* Lounge Lizard responds to Moose, revealing the inspiration of his nom de plume.
As usual, you make some good points.
I agree with you that there seems to be a decline in rationality, which can perhaps be put down to the rise in importance of the semi-educated, such as the so called 'doctors' wives'. Perhaps 40% of young people now go to university and therefore think they must be clever, but the truth is that only about 10% of the population are really capable of university-level thought, or what was once considered university-level thought - and that eliminates many current academics!
Another factor is the rise in urbanisation and the increased importance of service industries. Few grow or make things any more - primary industries generally employ only about 5% of the population and secondary industry only about 20%. People chat more, by telephone, email and text message.
A most important factor is the decline in religion. As I noted in my Auspundits post on the Collapse of Anglicanism,
When I lived in Los Angeles in 1970, I was surprised to find that my local free suburban newspaper carried numerous advertisements for fortune tellers of one kind or another, readers of tea leaves, tarot cards or palms, spiritualists who could commune with the dead and various other oddball religious types. There they all were, competing for space with advertisements for garden services and adult bookshops. In those days, there was nothing like it in Australia.
It struck me then that when you abandon traditional religion, its place is immediately taken by cults and superstitions.
It should not surprise us that when semi-educated chatterers abandon old-style religion they tend to replace it with superstitions such as the currently fashionable cult of anthropogenic global warming.
I once tamed a blue-tongued lizard that lived in a drain at the back of my house. I found out from Taronga Zoo that blue-tongues love bananas, and I can confirm that my blue-tongue regarded bananas as akin to nectar of the gods. But the zoo warned me not to overdo the feeding as by so doing my lizard would lose the capacity to fend for itself. It's a similar situation with the friendly dolphins that swim with people at Monkey Mia in Western Australia.

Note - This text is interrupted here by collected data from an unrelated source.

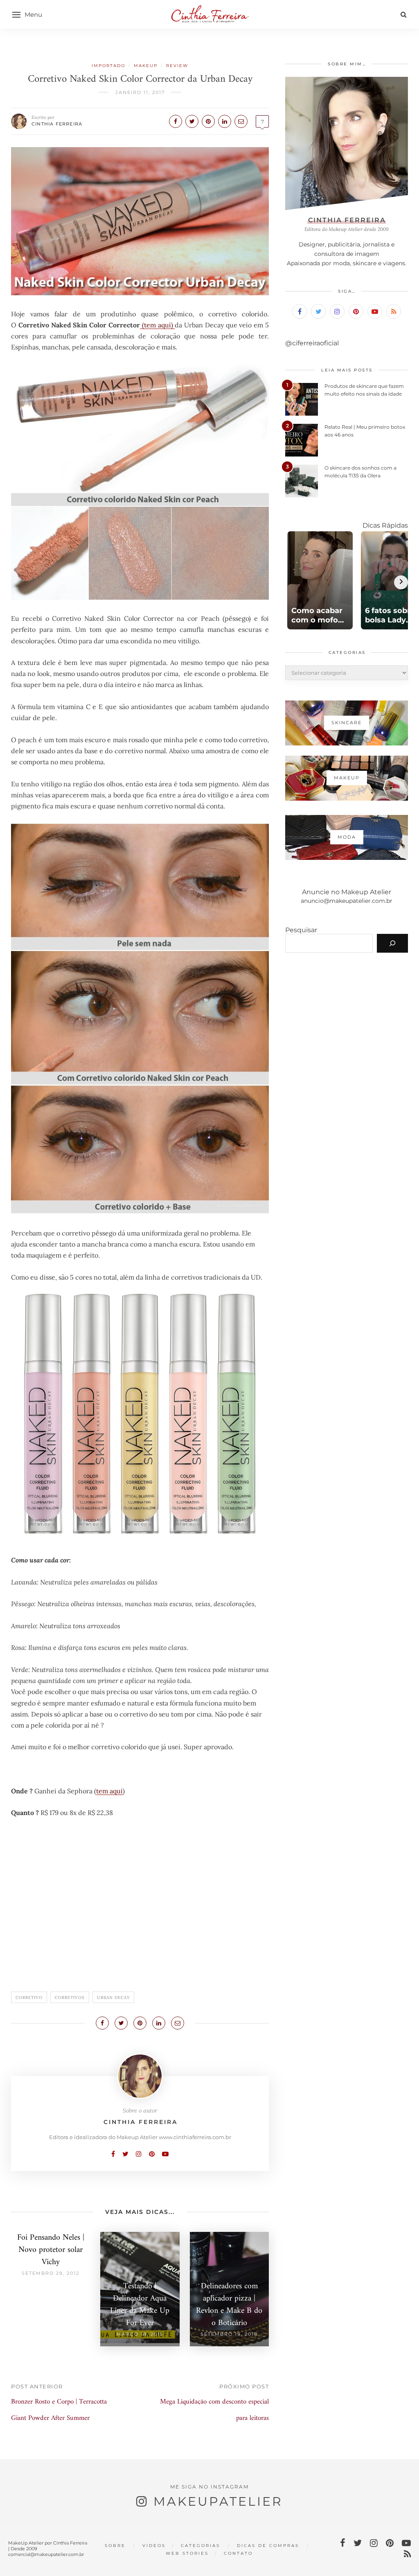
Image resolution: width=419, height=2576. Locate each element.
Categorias (200, 2545)
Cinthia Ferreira (57, 124)
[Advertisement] (140, 1908)
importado (108, 65)
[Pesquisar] (392, 943)
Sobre (115, 2545)
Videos (154, 2545)
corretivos (70, 1997)
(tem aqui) (157, 325)
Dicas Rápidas (385, 525)
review (177, 65)
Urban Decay (113, 1997)
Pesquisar (301, 930)
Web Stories (187, 2553)
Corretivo (29, 1997)
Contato (238, 2553)
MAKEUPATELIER (218, 2501)
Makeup (146, 65)
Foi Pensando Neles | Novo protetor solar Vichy (50, 2250)
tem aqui (109, 1791)
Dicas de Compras (268, 2545)
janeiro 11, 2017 (140, 92)
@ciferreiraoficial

Perhaps the fact that we live in a society which is stable, free, secure and prosperous has blunted our capacity for survival and ill prepared us for the challenges ahead in a wild and remorseless world. In short, we're now decadent and lack real purpose, so we either take up causes that tickle our moral vanity or just sail in a random direction hoping to find Moby Dick, as you put it.
In my earlier response, I listed four situations where it could be argued that sheer cold brutal expediency didn't, in the final result, determine policy. You correctly note that the actions taken could be justified on rational grounds and it's true that in many respects they paid off. In the case of the Falklands, for example, British success led to Mrs Thatcher gaining the respect required for her to set in train the reforms Britain needed to restore the economy and escape the clutches of the International Monetary Fund. Britain also gained a lot more respect internationally, at least for a few years. The Russians, for example, initially thought that retaking the Falklands would be impossible, and looked upon the British military with increased respect thereafter. In the case of East Timor, Lee Kuan Yew remarked that as Australia had advocated the referendum that was unexpectedly implemented by Habibie, we could not have walked away from the consequences and still retained any credit in the region. And since we didn't walk away, our stocks had risen.
However, I don't think this affects my conclusion that, in the absence of a direct impact on constituents, the prime driver for domestic support is moral rather than expedient, and that such a driver is essential for the successful completion of any difficult long-term project in a democratic society.
The problem is that WIMPS™ are not toughies. Many who were initially militant with respect to Iraq went to water at the first whiff of cordite. Wimpishness is a characteristic of modern society, in politics, academia and business. Just look at the reaction to the Danish cartoons. Years ago, when there were endless strikes in the electricity generating industry, a NSW Government minister told me that during the first week of any strike, all his business contacts would say, "Hang in there, beat the bastards!" But by the second week all these same businessmen would be crying in his ear, "Settle, settle, we're losing too much money!" Big business almost always lacks courage, which is why, more often than not, major industrial reforms are won because of the actions of small players such as Mudginberri Meats and Dollar Sweets.
WIMPS™ also typically operate in accordance with the foolish multicultural mantra that holds that underneath it all, human beings are all the same, which they're not. As a result, they are congenitally incapable of both understanding and anticipating reactions to their behaviour.